Still Shooting Film? Do You Really Need A Digital Camera?

Maybe not.

If you already own and know how to use a film camera – whether it’s a simple point & shoot or a single lens reflex – you can still share and print your pictures digitally.


Simple. Almost every place in the world that processes and prints photos can now also give you a copy of your pictures on a CD. Just ask for a CD when you drop off your film. It’ll cost you less than $5 in most cases.

Some stores offer you a choice of qualities when they scan your film – but most don’t. What you’ll get is a basic scan at 72 ppi. This is fine for sharing your photos on the web or making small prints at home. But the quality of the CD copy will probably be too small to make a larger (say, an 8×10 or more).

So ask your photo store about the size and quality of the film-to-CD copies they can make. If they can’t make a higher quality file maybe you need to find another place that can (and that knows how!).

Still Shooting Film? Do You Really Need A Digital Camera?

You’ll pay more per image for higher quality scans – probably as much as $1.50 per scan – because it takes longer and requires special handling. But it’s sometimes worth it.


Here’s a comparison of two different scans from a 35mm negative. Standard (low) quality, and High (usually called “Hi Res”) quality:

Standard: Film is scanned at a resolution of 72 ppi @ 8×10 (it could, in fact, be even smaller). If you translate that into a decent print quality of, say, 200 ppi, you’ll see that the print will be only 2.8×3.6 inches. And at my standard printing resolution of 300 ppi (this is industry standard for most pros), the print would only be 1.9×2.4 inches.
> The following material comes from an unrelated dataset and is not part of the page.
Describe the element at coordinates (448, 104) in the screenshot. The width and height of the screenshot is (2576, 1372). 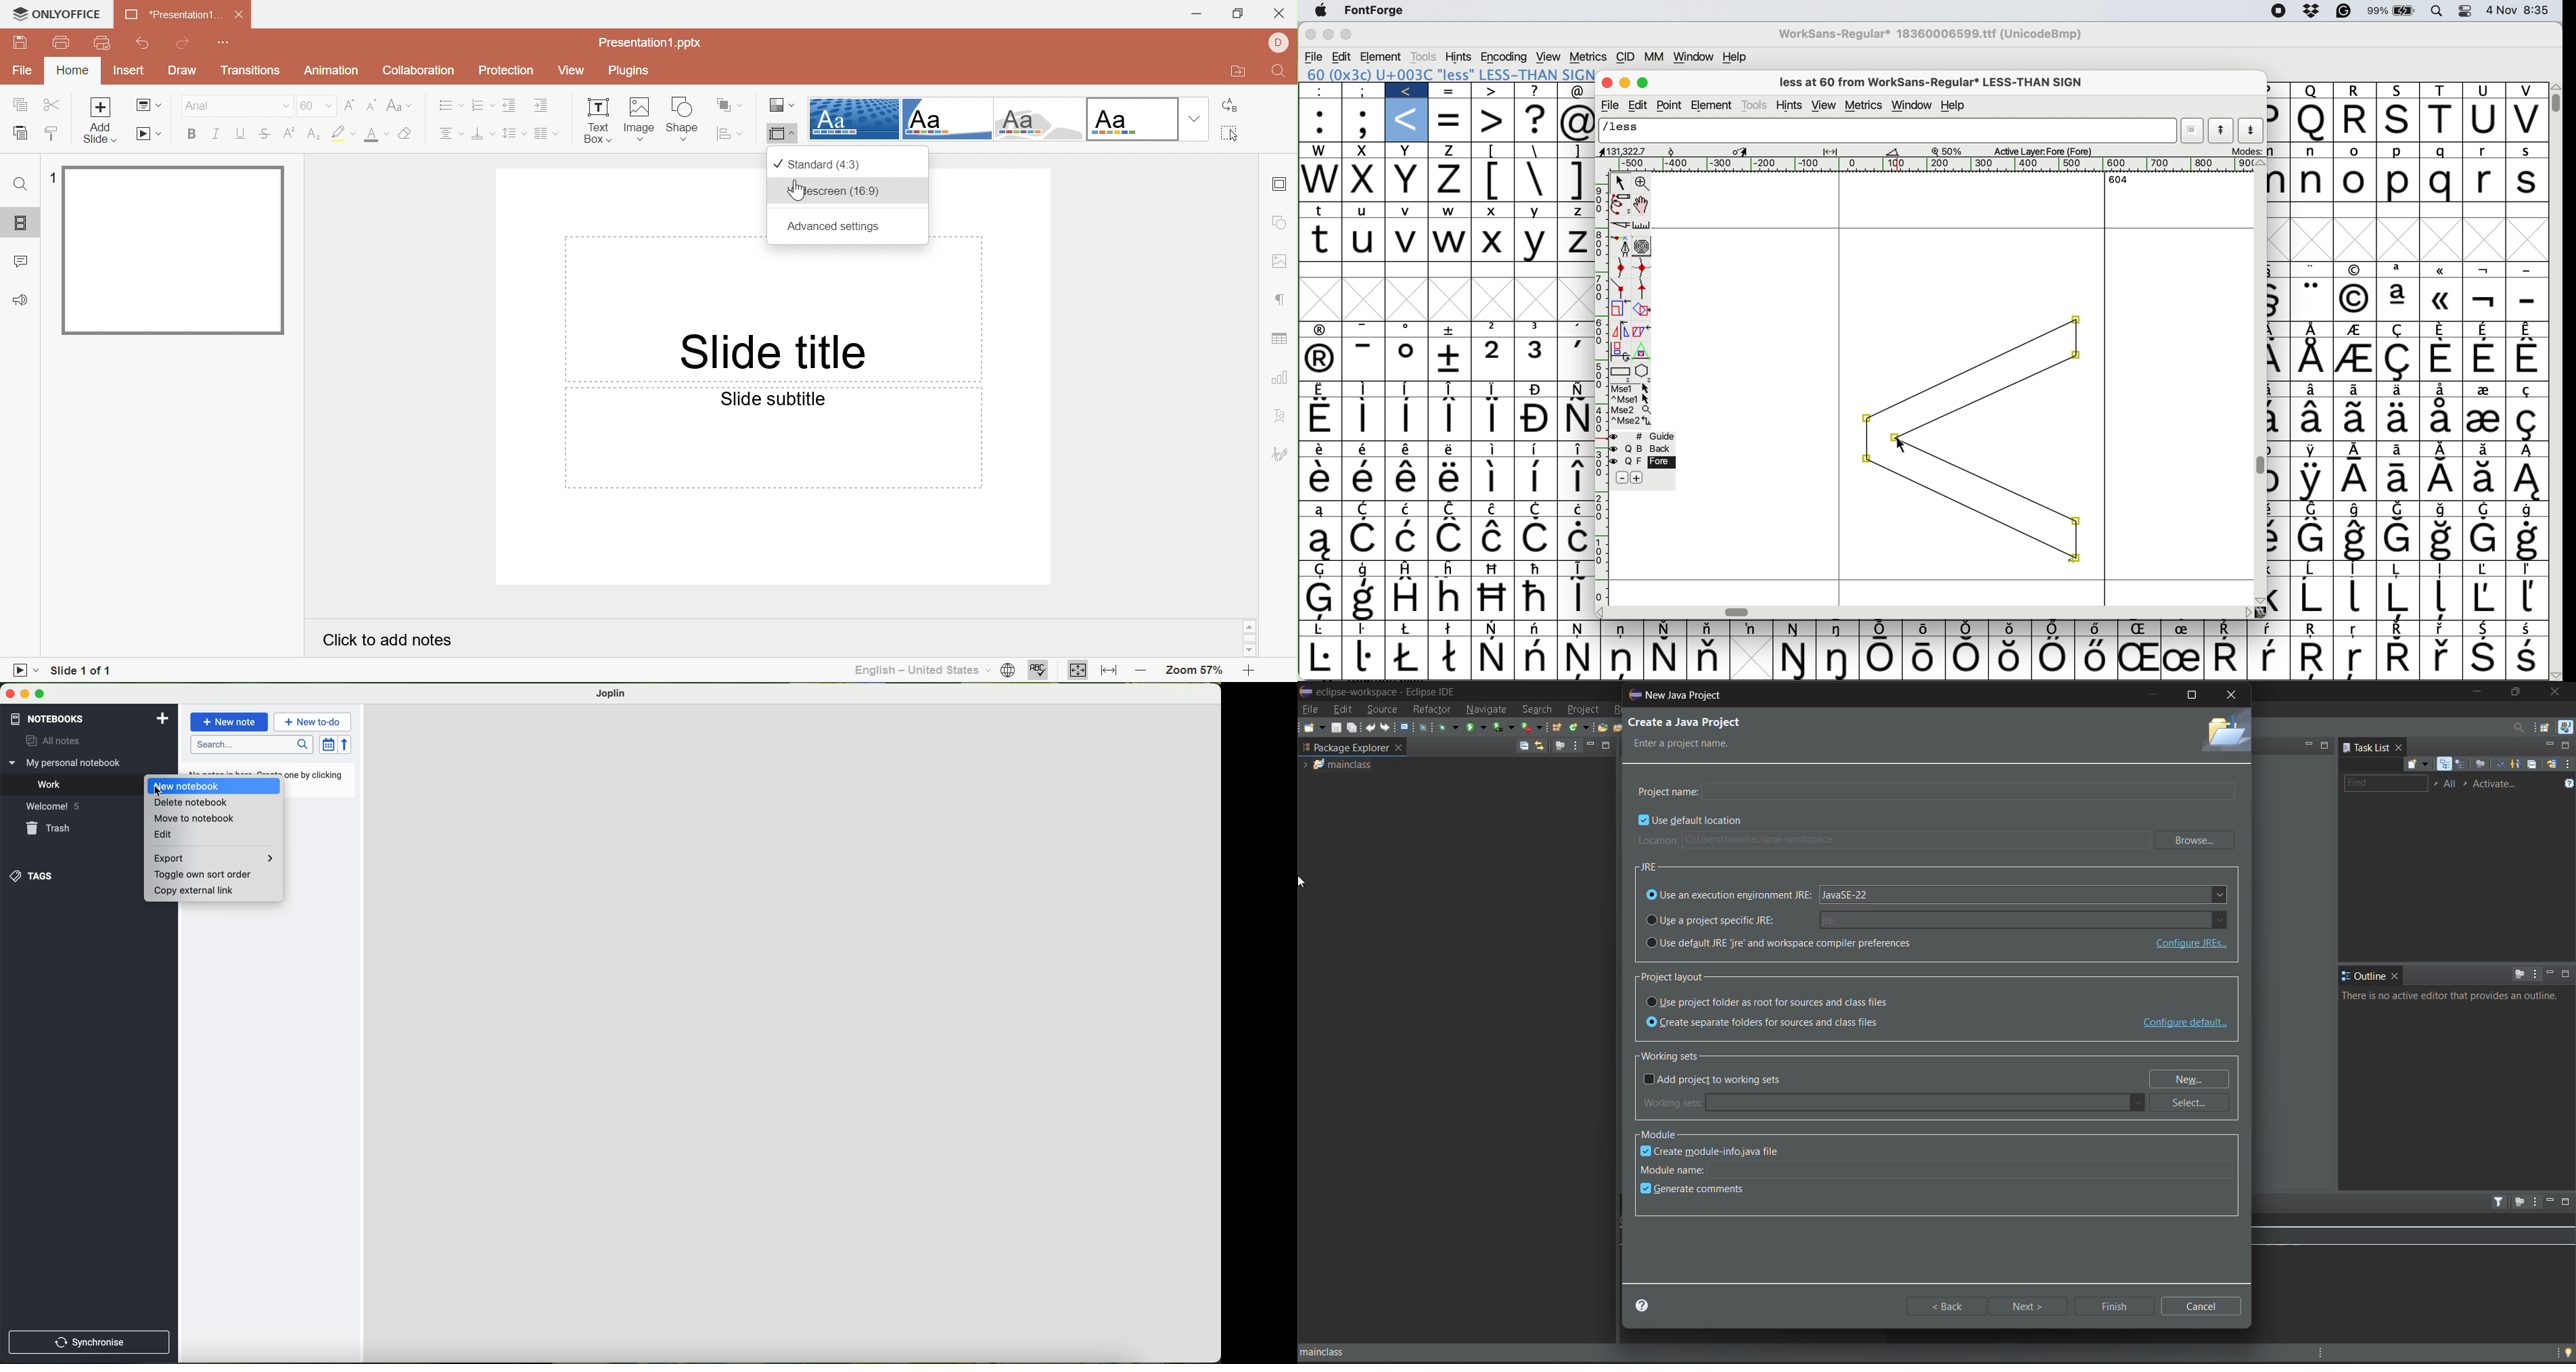
I see `Bullets` at that location.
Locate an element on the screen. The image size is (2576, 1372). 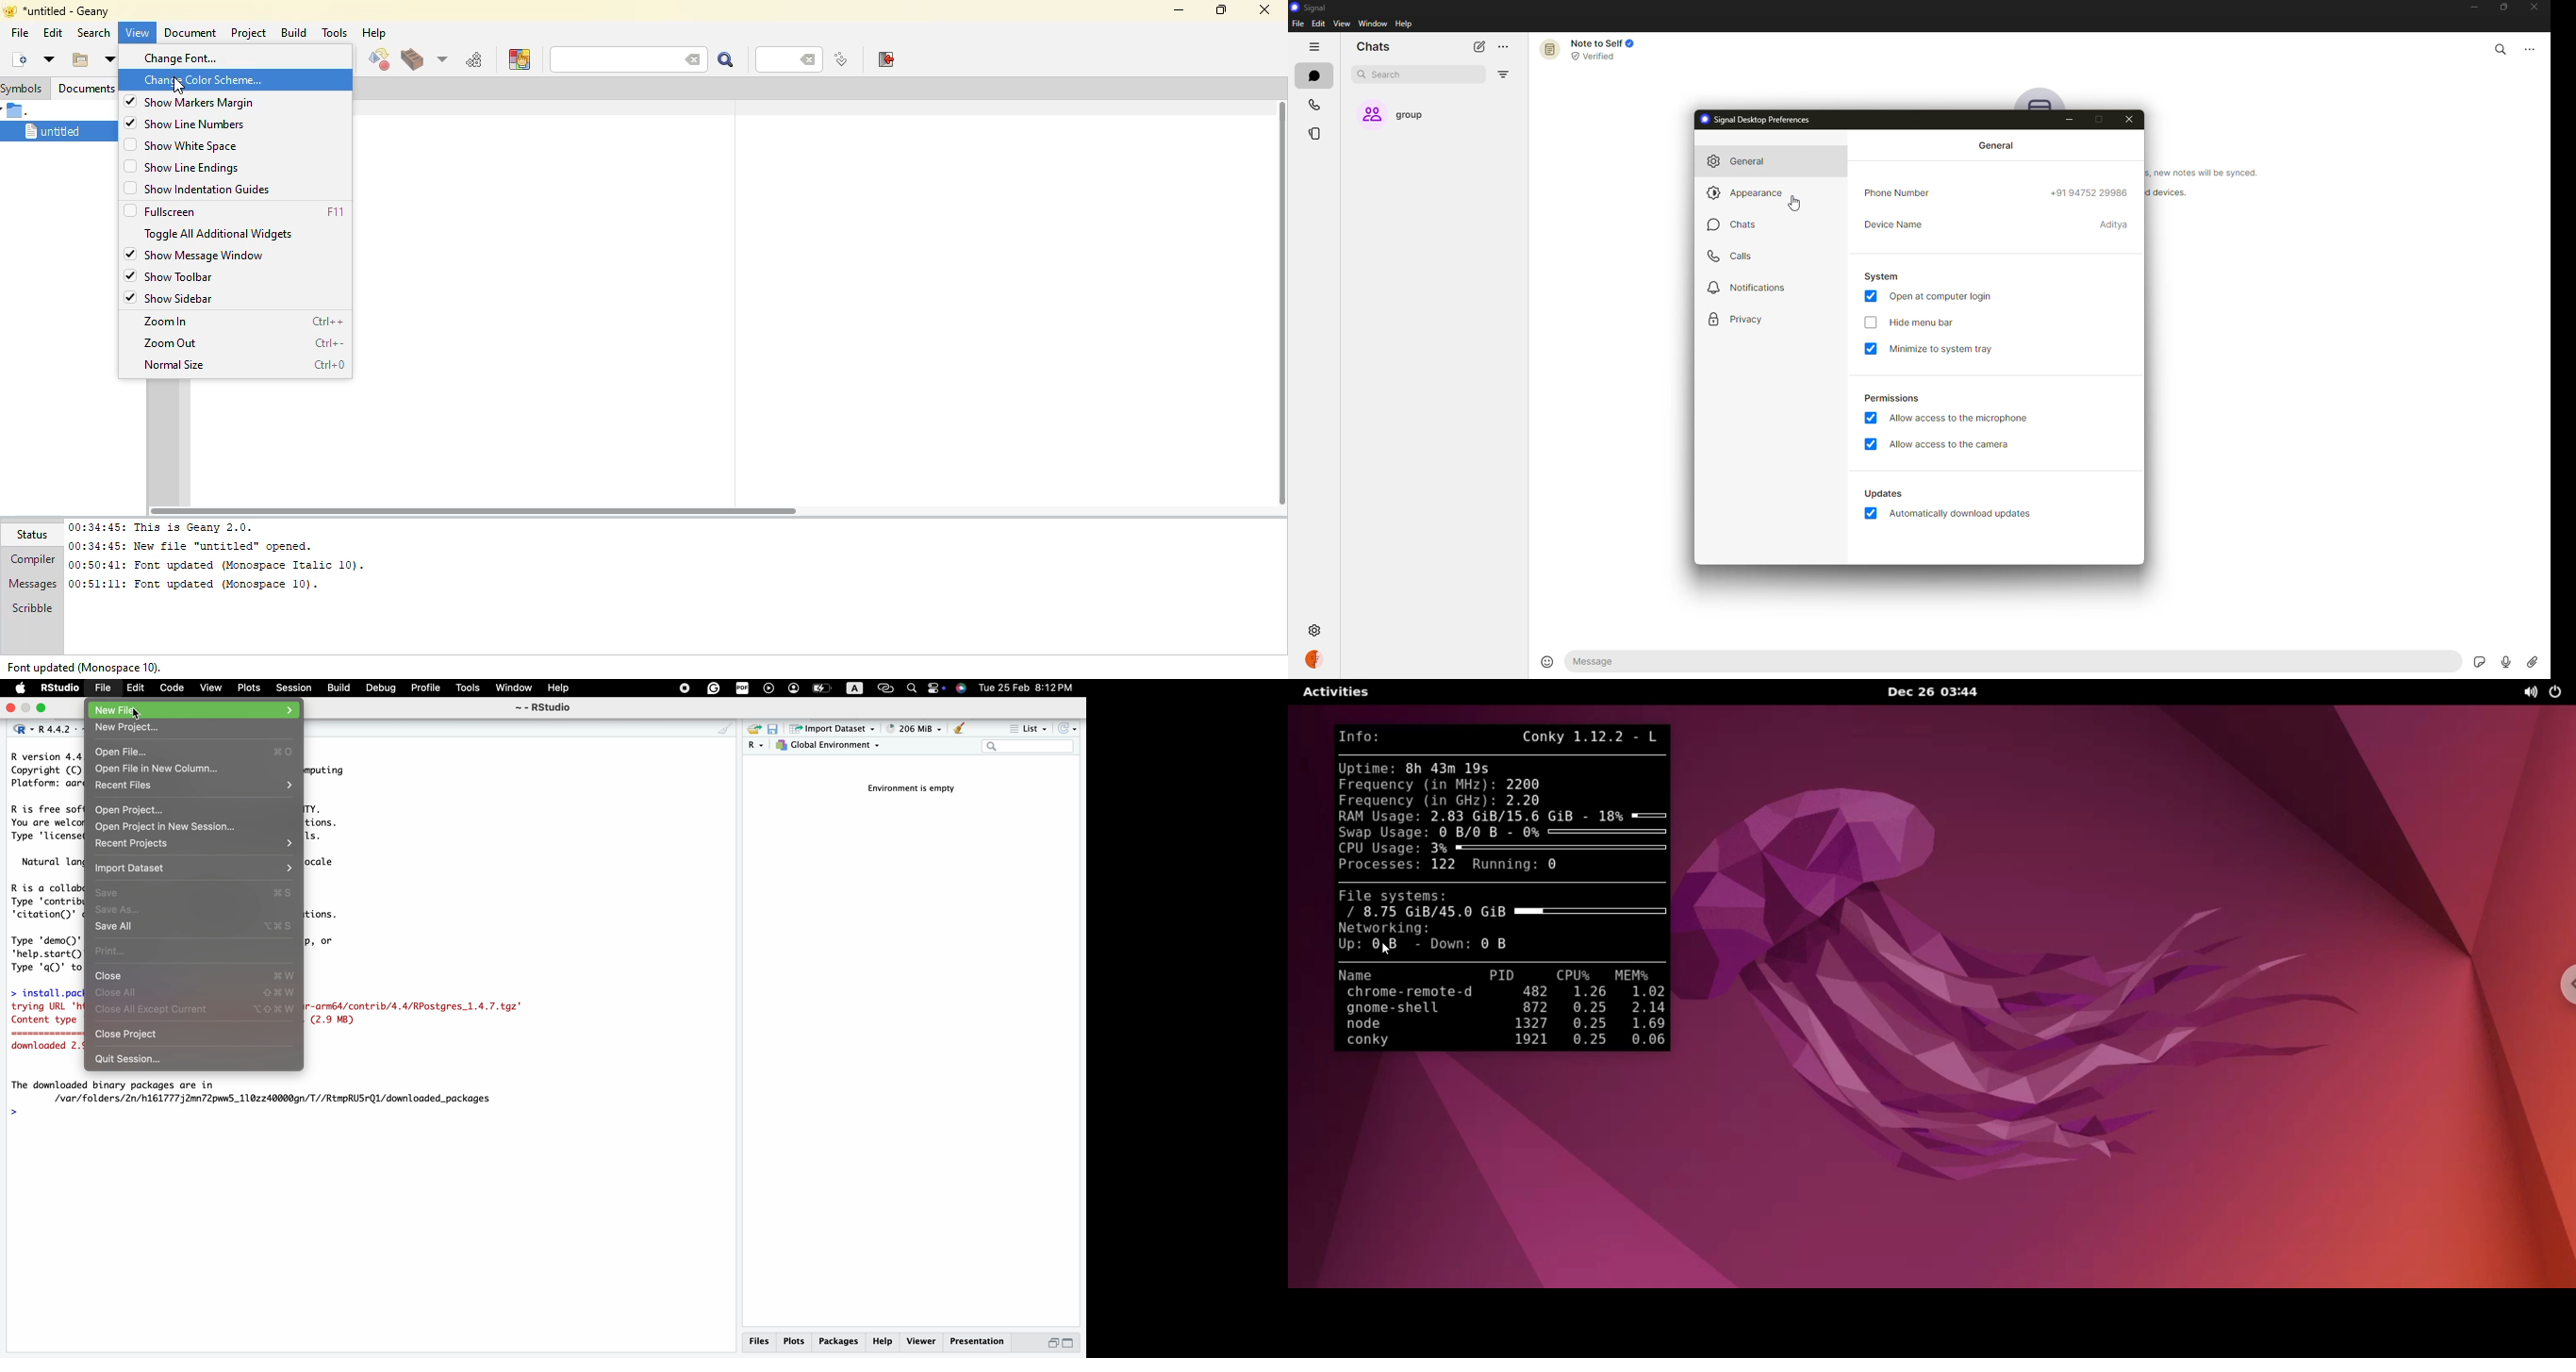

Hi Res: Assume the store is capable of scanning at a resolution of 4000 ppi (such as the Nikon 4000 I’m most familiar with). A 4000 ppi scan of a 35mm negative will render a maximum print size of 12×18 inches at 300 ppi, and a whopping 18.5×27.5 inches at 200 ppi.

Of course, these hi-res scans are pretty large and will take up a lot more space on your CD. A 4000 ppi scan of a 35 mm negative or slide (Yes, you can do your slides this way too!) will create a file that’s close to 60MB, and that’s pretty HUGE. Only 10 or so could fit on a standard CD.